* _EXCERPT_:
Under the Hood: Inputs and Outputs to Next-Generation MW Interactives


Our Next-Generation Molecular Workbench (MW) allows you to build Web-based simulations to explore emergent scientific phenomena. Years of experience tell us that learning happens best when students actively manipulate such models to ask and answer questions—and the Next Generation Science Standards call for students to do just that. Next-Generation MW helps foster inquiry with models by supporting custom properties, which you can define to expose the most relevant features of the model to observation and direct manipulation.

* _CHECK YOUR UNDERSTANDING_:
1. Decide whether each statement below agrees with the Molecular Workbench passage. Answer yes or no for each, and quote the deciding words from the passage. (a) Next-Generation MW can be used to build Web-based simulations. (b) The passage says learning happens best when students read descriptions of models. (c) Custom properties can be defined to expose the most relevant features of a model.
2. Extend the Molecular Workbench passage with a few sentences that pick up after its last sentence.

Saved data entries
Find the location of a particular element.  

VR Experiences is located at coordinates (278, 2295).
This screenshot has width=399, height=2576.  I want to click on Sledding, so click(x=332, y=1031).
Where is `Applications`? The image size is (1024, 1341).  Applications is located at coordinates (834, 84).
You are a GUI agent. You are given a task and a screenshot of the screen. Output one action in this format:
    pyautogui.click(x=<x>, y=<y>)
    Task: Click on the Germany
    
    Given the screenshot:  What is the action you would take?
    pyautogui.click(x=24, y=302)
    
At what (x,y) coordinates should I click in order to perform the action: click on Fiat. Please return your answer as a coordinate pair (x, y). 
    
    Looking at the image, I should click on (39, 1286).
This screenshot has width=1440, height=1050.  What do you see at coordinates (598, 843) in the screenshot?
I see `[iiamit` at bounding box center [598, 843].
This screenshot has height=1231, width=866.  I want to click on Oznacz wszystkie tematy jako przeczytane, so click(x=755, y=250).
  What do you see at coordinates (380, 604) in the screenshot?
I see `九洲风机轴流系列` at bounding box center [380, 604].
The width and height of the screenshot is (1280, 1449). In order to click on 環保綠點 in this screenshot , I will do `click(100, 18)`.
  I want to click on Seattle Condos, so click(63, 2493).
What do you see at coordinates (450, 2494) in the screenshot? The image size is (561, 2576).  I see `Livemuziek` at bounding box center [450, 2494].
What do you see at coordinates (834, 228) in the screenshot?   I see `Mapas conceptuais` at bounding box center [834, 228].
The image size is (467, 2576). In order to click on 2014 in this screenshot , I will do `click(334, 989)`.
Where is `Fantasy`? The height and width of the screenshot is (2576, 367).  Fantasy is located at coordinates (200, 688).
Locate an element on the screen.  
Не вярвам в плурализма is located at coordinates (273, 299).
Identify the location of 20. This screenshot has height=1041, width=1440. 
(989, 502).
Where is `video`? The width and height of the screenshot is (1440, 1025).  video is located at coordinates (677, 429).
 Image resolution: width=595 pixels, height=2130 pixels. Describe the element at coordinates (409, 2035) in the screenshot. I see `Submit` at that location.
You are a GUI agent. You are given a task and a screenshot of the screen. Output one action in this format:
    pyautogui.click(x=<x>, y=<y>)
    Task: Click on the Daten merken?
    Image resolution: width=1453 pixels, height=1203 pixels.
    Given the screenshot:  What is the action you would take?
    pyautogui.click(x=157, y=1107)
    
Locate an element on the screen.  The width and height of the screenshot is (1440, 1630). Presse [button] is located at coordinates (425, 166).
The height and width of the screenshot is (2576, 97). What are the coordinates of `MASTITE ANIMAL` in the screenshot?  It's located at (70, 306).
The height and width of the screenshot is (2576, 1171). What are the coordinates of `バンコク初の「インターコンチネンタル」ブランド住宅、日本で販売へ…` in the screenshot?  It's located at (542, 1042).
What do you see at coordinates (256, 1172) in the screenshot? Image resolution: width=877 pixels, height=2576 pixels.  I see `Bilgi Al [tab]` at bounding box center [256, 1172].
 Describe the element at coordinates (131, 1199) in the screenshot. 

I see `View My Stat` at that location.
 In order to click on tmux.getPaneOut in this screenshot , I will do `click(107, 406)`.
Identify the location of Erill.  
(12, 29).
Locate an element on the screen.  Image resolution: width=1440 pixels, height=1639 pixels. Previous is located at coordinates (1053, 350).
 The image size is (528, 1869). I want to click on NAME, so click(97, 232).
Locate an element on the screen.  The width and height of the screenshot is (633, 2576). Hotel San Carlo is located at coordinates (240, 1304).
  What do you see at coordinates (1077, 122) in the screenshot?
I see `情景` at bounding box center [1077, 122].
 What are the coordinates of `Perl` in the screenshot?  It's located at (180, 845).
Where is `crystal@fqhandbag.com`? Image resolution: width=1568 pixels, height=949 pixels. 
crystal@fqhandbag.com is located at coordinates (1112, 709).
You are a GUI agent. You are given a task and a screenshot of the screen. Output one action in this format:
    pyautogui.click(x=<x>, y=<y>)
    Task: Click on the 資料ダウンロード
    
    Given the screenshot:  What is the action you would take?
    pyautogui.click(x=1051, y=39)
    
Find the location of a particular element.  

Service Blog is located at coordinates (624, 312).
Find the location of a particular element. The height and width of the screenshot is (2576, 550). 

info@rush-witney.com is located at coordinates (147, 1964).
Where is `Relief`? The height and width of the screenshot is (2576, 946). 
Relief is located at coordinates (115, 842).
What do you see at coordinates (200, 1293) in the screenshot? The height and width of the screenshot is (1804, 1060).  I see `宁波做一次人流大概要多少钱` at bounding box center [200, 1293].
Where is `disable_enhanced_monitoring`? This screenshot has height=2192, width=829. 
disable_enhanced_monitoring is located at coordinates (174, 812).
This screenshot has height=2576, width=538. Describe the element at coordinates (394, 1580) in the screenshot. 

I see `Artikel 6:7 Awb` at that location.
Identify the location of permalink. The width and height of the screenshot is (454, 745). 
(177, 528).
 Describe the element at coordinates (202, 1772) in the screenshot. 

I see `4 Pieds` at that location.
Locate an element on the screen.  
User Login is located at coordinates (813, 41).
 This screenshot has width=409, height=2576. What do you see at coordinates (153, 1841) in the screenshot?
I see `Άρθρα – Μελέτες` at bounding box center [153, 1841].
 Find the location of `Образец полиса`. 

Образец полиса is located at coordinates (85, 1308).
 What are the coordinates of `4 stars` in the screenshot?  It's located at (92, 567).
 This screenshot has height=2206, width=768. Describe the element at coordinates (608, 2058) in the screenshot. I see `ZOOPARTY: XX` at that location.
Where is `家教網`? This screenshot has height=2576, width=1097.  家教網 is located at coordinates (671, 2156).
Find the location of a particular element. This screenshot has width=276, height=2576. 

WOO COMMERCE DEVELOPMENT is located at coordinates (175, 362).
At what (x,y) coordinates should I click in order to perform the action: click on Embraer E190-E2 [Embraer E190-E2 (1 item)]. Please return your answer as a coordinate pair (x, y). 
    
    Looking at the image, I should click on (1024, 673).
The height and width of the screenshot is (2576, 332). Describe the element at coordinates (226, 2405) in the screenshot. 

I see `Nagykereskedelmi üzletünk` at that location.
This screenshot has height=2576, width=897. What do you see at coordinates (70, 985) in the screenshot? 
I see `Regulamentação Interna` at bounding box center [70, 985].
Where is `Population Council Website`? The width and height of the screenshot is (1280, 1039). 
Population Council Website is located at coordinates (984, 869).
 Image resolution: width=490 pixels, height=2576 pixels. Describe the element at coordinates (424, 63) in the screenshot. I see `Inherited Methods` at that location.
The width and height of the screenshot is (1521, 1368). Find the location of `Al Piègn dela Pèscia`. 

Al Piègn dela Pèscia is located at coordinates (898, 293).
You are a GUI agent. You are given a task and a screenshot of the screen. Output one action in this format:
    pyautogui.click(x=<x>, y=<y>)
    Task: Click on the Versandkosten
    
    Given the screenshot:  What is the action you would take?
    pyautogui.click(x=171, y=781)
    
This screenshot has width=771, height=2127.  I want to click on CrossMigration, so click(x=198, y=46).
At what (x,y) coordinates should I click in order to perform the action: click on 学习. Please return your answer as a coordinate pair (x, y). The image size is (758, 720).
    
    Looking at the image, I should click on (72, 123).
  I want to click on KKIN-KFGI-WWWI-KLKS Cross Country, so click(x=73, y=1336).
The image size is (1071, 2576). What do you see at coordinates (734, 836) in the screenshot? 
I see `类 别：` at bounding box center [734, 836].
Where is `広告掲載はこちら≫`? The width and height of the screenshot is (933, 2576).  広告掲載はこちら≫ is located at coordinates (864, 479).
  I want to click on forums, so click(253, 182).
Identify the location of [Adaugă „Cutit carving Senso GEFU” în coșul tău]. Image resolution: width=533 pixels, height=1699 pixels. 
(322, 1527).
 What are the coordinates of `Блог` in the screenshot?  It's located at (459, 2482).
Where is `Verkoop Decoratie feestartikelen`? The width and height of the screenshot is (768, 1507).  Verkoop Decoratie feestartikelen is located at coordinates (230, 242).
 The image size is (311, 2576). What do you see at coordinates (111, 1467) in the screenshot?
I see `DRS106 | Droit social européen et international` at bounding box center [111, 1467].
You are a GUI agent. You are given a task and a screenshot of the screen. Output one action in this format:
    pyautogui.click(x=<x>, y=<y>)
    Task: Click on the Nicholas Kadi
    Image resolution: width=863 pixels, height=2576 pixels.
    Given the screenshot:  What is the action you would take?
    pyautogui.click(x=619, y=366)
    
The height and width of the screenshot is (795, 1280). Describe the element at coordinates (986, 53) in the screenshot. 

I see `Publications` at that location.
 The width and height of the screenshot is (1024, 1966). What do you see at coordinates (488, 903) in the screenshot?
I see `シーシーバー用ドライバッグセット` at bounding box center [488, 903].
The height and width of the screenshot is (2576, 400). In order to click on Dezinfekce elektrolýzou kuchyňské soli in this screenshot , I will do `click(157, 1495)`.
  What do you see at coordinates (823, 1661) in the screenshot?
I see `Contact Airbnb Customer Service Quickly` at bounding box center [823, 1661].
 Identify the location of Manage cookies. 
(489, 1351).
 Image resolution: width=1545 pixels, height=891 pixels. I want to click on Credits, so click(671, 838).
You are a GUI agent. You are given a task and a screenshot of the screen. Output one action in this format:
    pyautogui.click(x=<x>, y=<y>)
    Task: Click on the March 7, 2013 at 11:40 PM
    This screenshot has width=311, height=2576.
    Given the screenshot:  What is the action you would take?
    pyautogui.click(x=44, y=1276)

* _RESULTS FOR THE EXERCISE_:
1.
(a) Yes. "allows you to build Web-based simulations to explore emergent scientific phenomena"
(b) No. "learning happens best when students actively manipulate such models to ask and answer questions"
(c) Yes. "custom properties, which you can define to expose the most relevant features of the model to observation and direct manipulation"

2.
By embedding a snippet of JavaScript code into the definition of a Next-Generation MW interactive, you can create an output property whose value at any time is a function of the current state of the model in the interactive. Similarly, you can define a parameter, which, when changed, runs a script to match the state of the model to its value. Either type of property can be graphed against time or bound to on-screen controls. Moreover, graphs and controls “just work” when a property changes, for example, when a user adds cold atoms to a box, instantaneously changing an output that reports the average speed of atoms in the box, or when a user revisits a past state of the model, which had a different value of some parameter. This encourages systematic exploration because students’ manipulations are representable, recordable and reversible.

Consider a 2D simulation of nonreactive noble gas atoms compressed into the left side of a box at constant temperature by a piston (as shown below). The core Next-Generation MW engine, called MD2D for Molecular Dynamics 2D, understands the simulation as a set of atoms, an obstacle (perfectly hard rectilinear object of fixed shape and density), and so on.

Area versus pressure interactive. Adjusting the slider changes the leftward force on the dark red “piston.” (Explore the underlying code by visiting mw.concord.org/nextgen/area-versus-applied-pressure.)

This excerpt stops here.